In the cluster models, 11 factors were associated with a lower chance of participation in the RTW program, i.e., higher age, marital status (married or living with someone), having had lung cancer and/or surgery, having no/an unclear intention to RTW, having had a fixed employment contract, having had both physically and psychologically high demands in a previous job, and lower scores on various scales, i.e., physical functioning, coping preference—active tackling, readiness to RTW—contemplation phase, and readiness to RTW—prepared for action–self-evaluative phase. These factors were entered into a multivariable model (Table 2).
Table 2.
Group | Factor | Categories | Odds ratio (95 % CI) | P value |
---|---|---|---|---|
Socio-demographics | Marital status | Living alone | Ref. | |
Married | 0.23 (0.08–0.69) | 0.009 | ||
Living together | 0.25 (0.07–0.96) | 0.044 | ||
Divorced/widowed | 0.82 (0.18–3.67) | 0.790 | ||
Work-related factors | Type of employment contract prior to loss of employment | Fixed employment contract | Ref. | |
Temporary employment | 2.60 (1.20–5.63) | 0.016 | ||
contract | 2.41 (0.71–8.17) | 0.157 | ||
Temporary agency work contract | 0.24 (0.25–2.38) | 0.224 | ||
Other type of contract | ||||
Intention to RTW | Uncertain or no intention to RTW; | Ref. | ||
Clear intention to RTW | 2.65 (1.20–5.82) | 0.015 | ||
Readiness to RTW stage 2: contemplationa | 2.00 (1.65–2.40) | 0.000 | ||
Readiness to RTW stage 3: prepared for action–self evaluativea | 1.27 (1.04–1.54) | 0.017 |
The model is based on 261 CSs, because of missing values
aHigher score in this stage is associated with a higher chance of participation in the RTW program
The multivariable model showed that CSs with job loss who were married (odds ratio (OR) 0.23; 95 % confidence interval (CI) 0.08–0.69) or living together (OR 0.25; 95 % CI 0.07–0.96) were significantly less likely to participate than CSs living alone. CSs who had a temporary employment contract prior to job loss were significantly more likely to participate than CSs who had had a fixed employment contract prior to loss of employment (OR 2.60; 95 % CI 1.20–5.63). Also, CSs with a clear intention to RTW were significantly more likely to participate than CSs with no or an unclear intention to RTW (OR 2.65; 95 % CI 1.20–5.82). Finally, higher scores on the contemplation scale (OR 2.00; 95 % CI 1.65–2.40) and the prepared for action–self-evaluative scale (OR 1.27; 95 % CI 1.04–1.54) of the Readiness to RTW scale, meaning that a person is contemplating RTW or starting to prepare for RTW, were significantly associated with participation in the program. The Nagelkerke R-squared demonstrated that the model is of reasonable quality (p value 0.580).

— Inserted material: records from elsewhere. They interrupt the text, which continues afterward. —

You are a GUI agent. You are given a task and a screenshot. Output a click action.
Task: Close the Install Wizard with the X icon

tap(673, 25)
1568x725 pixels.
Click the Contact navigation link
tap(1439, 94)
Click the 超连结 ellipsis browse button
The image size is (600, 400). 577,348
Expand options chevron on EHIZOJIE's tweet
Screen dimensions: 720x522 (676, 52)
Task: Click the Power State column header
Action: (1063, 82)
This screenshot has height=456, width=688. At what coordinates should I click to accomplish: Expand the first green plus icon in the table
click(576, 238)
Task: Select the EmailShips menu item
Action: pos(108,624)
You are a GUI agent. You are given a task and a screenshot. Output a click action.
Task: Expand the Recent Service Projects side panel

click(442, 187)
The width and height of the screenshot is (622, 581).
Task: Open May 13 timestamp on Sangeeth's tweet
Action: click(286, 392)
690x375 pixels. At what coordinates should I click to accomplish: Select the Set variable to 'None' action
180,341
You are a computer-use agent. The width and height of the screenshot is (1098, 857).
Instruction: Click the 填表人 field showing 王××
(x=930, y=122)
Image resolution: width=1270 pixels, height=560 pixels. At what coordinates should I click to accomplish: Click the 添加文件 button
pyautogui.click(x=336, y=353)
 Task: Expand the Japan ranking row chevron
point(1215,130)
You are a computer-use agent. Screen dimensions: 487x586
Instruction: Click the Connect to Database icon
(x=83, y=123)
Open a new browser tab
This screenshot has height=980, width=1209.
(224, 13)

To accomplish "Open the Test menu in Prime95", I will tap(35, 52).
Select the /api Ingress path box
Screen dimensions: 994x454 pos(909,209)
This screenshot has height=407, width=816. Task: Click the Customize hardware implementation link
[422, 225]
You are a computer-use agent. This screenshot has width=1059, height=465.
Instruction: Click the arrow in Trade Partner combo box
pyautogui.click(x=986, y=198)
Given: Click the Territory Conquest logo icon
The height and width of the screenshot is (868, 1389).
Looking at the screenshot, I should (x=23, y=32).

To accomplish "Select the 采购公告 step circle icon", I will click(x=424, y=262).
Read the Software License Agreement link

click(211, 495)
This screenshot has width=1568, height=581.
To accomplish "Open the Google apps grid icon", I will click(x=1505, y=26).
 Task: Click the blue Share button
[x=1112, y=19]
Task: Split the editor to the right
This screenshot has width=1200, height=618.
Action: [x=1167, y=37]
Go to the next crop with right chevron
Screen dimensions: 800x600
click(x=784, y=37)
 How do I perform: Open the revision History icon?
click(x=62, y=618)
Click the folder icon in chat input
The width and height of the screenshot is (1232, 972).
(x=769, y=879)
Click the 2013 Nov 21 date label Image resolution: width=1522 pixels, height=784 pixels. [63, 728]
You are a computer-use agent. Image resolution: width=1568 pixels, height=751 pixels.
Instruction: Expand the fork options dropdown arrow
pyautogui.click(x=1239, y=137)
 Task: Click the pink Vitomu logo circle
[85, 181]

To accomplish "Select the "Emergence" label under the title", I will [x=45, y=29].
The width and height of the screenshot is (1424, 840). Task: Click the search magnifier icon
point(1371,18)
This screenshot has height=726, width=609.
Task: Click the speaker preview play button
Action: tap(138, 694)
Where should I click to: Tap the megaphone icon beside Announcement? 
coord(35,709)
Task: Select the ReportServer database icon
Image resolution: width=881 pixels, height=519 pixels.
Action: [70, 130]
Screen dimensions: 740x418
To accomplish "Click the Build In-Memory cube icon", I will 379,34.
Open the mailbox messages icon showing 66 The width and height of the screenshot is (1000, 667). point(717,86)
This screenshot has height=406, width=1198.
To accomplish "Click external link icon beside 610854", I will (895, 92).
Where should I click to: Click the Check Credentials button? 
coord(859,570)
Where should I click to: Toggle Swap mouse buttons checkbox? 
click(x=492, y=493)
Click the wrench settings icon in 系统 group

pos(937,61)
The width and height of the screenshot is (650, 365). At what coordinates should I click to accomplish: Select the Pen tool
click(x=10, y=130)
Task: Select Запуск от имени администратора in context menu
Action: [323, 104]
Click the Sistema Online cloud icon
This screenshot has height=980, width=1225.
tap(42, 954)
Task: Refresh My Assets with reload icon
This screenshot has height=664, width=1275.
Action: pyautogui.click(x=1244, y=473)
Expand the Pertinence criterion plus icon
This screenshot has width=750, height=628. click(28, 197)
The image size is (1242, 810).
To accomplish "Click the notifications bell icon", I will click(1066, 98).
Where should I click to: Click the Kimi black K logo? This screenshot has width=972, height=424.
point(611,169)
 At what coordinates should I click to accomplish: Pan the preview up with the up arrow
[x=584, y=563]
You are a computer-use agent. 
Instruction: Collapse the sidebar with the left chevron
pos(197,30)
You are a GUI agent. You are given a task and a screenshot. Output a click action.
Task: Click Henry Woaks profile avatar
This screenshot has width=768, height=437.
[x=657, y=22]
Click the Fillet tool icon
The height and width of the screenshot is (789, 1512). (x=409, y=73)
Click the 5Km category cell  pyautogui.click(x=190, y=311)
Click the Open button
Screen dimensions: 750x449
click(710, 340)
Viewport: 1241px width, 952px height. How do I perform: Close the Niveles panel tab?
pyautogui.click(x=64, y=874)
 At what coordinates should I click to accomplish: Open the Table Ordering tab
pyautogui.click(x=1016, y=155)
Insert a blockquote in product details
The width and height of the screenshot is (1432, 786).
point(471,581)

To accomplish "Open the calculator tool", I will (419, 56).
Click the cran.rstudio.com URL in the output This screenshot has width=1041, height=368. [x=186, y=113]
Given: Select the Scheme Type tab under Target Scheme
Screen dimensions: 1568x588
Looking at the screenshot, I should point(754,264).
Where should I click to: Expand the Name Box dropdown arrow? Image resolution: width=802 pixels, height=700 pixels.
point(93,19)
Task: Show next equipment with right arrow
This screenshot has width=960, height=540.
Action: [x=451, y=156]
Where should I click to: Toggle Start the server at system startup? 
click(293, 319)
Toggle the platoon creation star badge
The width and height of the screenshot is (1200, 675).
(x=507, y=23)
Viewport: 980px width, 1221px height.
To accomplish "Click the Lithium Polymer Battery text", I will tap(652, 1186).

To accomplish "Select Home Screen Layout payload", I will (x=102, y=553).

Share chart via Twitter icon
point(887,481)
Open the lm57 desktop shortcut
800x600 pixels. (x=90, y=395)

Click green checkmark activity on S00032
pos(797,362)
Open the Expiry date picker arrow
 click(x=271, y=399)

Motives for declining participation in the supportive RTW program
The most frequently reported motives for declining participation were physical motives (50.4 %), e.g., experiencing physical limitations or still undergoing cancer treatment, and mental motives (36.3 %), e.g., experiencing anxiety or depression (Table 3). On over 40 % of the postcards, more than one motive for declining participation was listed.
Table 3.
Motives | Non-participants N (% of 647) | Non-participants postcard N (% of 532)a | Non-participants questionnaire N (% of 115)b | P valuec |
---|---|---|---|---|
Physical reasons | 326 (50.4 %) | 282 (53.0) | 44 (38.3) | 0.004 |
Mental reasons | 235 (36.3 %) | 210 (39.5) | 25 (21.7) | 0.000 |
Negative associations with RTW | 87 (13.4 %) | 78 (14.7) | 9 (7.8) | 0.051 |
Not willing to participate in a RCT | 34 (5.3 %) | 30 (5.6) | 4 (3.5) | 0.346 |
Personal reasons | 27 (4.2 %) | 23 (4.3) | 4 (3.5) | 0.681 |
CSs could indicate multiple motives for declining participation
aNon-participants who returned the postcard, indicating reasons for declining participation
bNon-participants who completed the one-time questionnaire
c P values are the result of chi-square tests between the two groups of non-participants
Discussion
Main findings
The results of this study demonstrate that CSs who were unmarried and/or lived alone and who had a temporary employment contract prior to job loss, a clear intention to RTW, and higher scores on the contemplation scale and the prepared for action–self-evaluative scale of the Readiness to RTW scale were more likely to participate. Physical and mental problems were the main reasons for declining participation.
Interpretation of the findings
Non-participants (one-time questionnaire and postcard only) and participants in this study were significantly older than CSs who did not respond to the invitation at all. Previous studies have that shown that younger CSs are more likely to RTW [16, 35–37]. In the general population, younger persons are less challenged in finding new employment and may need less support, compared to older persons [38]. This might be true for CSs as well. That is, facing fewer RTW challenges than older CSs could explain why younger CSs were less interested to participate in a supportive RTW program. This could imply that supportive RTW interventions should be directed more toward the needs of older sick-listed workers [39].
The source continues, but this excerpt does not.